Mental issues are part of many people’s lives, it certainly is in mine. As one goes through it, we develop an awareness of what they look like and when they are just about to throw us a curveball.
Either through therapy or self-discovery we encounter coping mechanisms. Sometimes they work, other times not. I have never encountered anything that works all the time.
Recently though I came up with an idea that at times seems to boost my self-esteem. Instead of letting my dreadful feeling of anxiety creep in, by way of not knowing what is going to happen, I ask myself, how important am I?
I let it sit for a moment in my mind and suddenly my answer is, “Are you kidding? I am extremely important.” Almost immediately I get a feeling of relevance and self-worth that tells me that whatever happens doesn’t matter. What people may think or say is not important because I am the most important person, thing or thought there is.
If you think about this: the reverse result of this narrative comes from the same place albeit without our consciousness.

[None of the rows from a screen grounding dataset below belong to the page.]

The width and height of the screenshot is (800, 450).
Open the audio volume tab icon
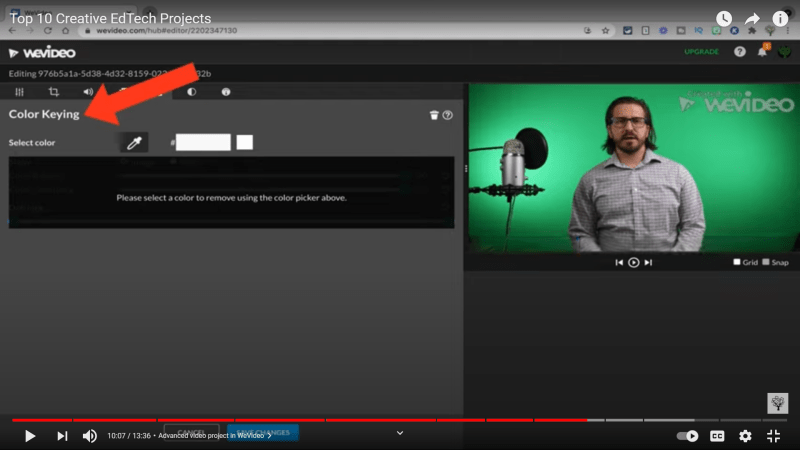point(88,92)
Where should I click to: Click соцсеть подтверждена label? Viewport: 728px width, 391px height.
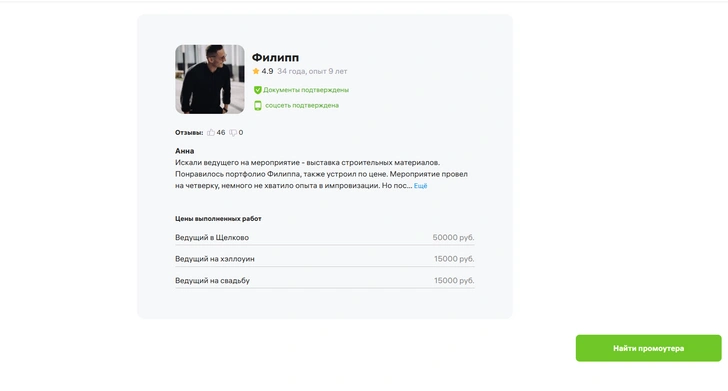pos(302,105)
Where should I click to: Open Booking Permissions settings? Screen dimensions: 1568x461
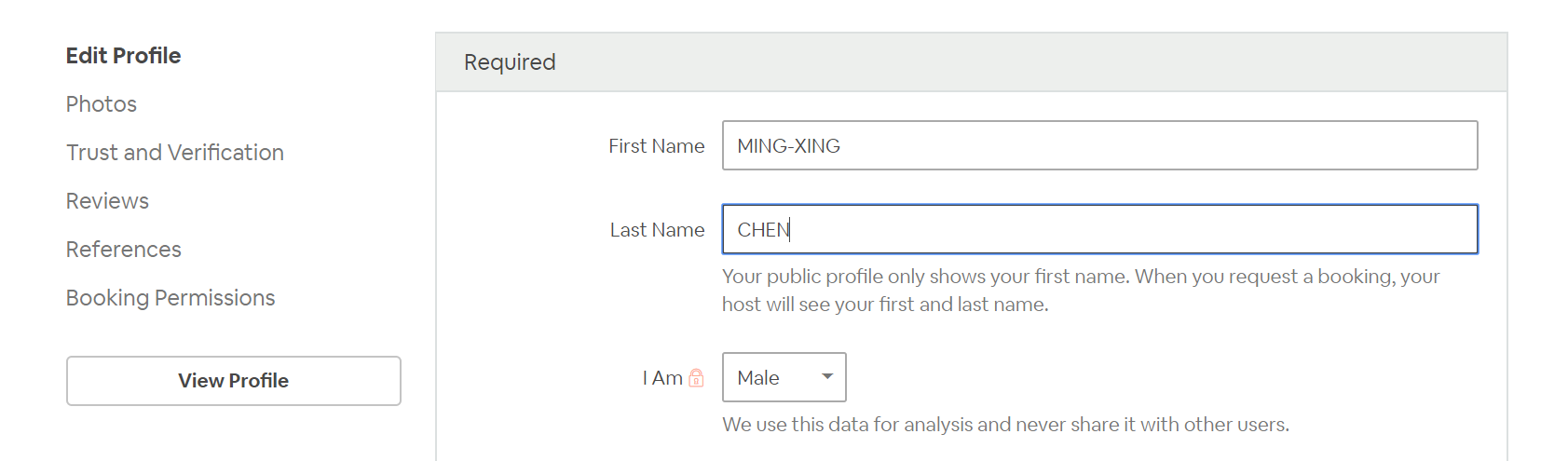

When we think something else matters above our calm self, or what someone thinks is more important than what we think about ourselves, it is still us choosing it. We may say that the Other matters, but we are the ones who have decided that.
Once we leave that self-destruction strain of ideas and replace it with “I am very important” it changes something inside. It changes me. I no longer fear an outcome, I think, “if someone has something to teach me, so be it.” If not, then who cares anyway?
It is with myself that live in. I am the one who goes home every day and gets up the next morning. I deserve to be treated well and fair. Maybe I can start doing that to the person in the mirror every day.
How about you? What happens when you start believing you are important?